Instructions to follow: Please extend the blog post below about a visit to help care for an injured brother-in-law, picking up right after its final sentence.

Provided passage:

•••••

Hey Everyone -
Well, I arrived in TN yesterday and the flights were unenventful for sure.
My sister met me at the airport and the first thing she said to me was, "Dayum girl, you got skinny you need to eat!" LMFAO IDK where she see's skinny because she is smaller than me...lol
Anyway, while we were at the store getting some items for my brother in law's medical needs; she said something about my size again, and I stood in front of her to show her that I am not smaller in width then she is. As some woman watched on in her car - I moved a little closer to my sister and OMG both of us were looking down and we hit heads. The lady in the car I notice was laughing at us. I only noticed because this was a so did anyone see that shit kind of moment as Haley and I just cracked up laughing at our own silly beings. LMAO
Needless to say, when we got to the house the first thing my brother in law asks me is, "Do you think they can fix my face!" I had to leave the room because I was going to cry. I take for granted everyday that I have no scars or anything on my face. At that moment I seen myself realize how the simple things we see in a mirror everyday whether we find ourselves ugly, average, or beautiful can be so quickly changed in an instant from a traumatic event such as an accident. This also was the first time I seen my brother in law shed tears. He is every sense of a man and I just never imagined him getting all teary eyed in front of me. While doing his medical care for the first time it was difficult to keep myself together without letting emotions overcome me. I guess I never realized how much I still enjoy what it is I do for a living; the compassion is unbelievable still many years later.

•••••

Supplied information:
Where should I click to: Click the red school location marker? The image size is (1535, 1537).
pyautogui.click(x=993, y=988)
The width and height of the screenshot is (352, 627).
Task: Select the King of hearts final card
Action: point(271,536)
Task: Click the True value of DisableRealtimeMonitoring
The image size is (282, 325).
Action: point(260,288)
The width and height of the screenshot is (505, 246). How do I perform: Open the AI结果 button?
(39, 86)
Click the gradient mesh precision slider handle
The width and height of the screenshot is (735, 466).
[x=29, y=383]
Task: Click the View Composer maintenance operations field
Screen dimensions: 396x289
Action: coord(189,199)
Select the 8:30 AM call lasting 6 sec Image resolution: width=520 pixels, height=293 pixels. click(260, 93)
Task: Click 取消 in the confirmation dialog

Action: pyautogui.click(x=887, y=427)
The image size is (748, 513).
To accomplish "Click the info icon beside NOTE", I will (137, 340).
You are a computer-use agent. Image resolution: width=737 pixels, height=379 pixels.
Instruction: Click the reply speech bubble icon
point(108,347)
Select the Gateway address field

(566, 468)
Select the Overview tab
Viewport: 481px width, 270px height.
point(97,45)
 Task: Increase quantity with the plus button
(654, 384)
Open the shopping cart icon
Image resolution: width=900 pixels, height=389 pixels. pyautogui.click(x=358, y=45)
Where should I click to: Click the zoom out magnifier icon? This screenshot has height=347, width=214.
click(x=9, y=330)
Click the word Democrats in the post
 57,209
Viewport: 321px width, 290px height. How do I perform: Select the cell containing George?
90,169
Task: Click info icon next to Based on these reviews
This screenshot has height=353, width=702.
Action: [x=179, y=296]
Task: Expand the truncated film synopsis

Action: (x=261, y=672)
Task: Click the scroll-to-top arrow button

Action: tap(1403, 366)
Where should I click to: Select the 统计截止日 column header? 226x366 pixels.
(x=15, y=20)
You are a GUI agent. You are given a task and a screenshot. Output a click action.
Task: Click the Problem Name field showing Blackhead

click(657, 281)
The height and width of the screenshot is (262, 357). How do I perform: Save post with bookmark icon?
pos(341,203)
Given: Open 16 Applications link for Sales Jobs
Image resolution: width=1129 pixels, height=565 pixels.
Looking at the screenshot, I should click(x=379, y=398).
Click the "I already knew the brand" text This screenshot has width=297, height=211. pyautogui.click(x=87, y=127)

•••••

Output of the task:
Yes, as a Paramedic I see trauma everyday but have few personal experiences to relate or identify with on such a personal level. Don't get me wrong I have endured trauma in my family relative to domestic violence and a sister who was shot in the back and left disabled. My heart still manages to find compassion and concern for my fellow person and so much more for my family and friends. I will admit, I am a strong person but like most people when things affect our family I am extremely sensitive. I think I forgot how sensitive I was in heart, mind, and soul. Needless to say, my first time doing home care and despite it being for my brother in law this has been quite an experience already and its only day 2 for me. It is a lot of work. So, for the nurses that do homecare - my heart goes out to you all.
I am very happy to be blessed with the skill and knowledge to be able to help my family as much as I can. Yesterday was my sister's first real break. I can't imagined being disabled and having to face every challenge in life to be able to help your loved one to heal. She is my hero for sure! Gosh, I just love her. I am so glad she is able to now just take time for herself and focus less on the medical concerns and worries that she has been consumed with prior to my arrival here. I know she will still have them; but, I feel so much better being able to give her a break and showing her by being here for them both really means a lot to me and I know to them both as well.
I am also very happy to tell you who my real life hero is - she is an angel for sure.
Anyway, I must run and get some things done here. I will post updates from time to time about how we are all doing here in TN. I wish everyone well. If you read this thank you - leave me a comment if you care to. Otherwise, I'll see you all in my next update.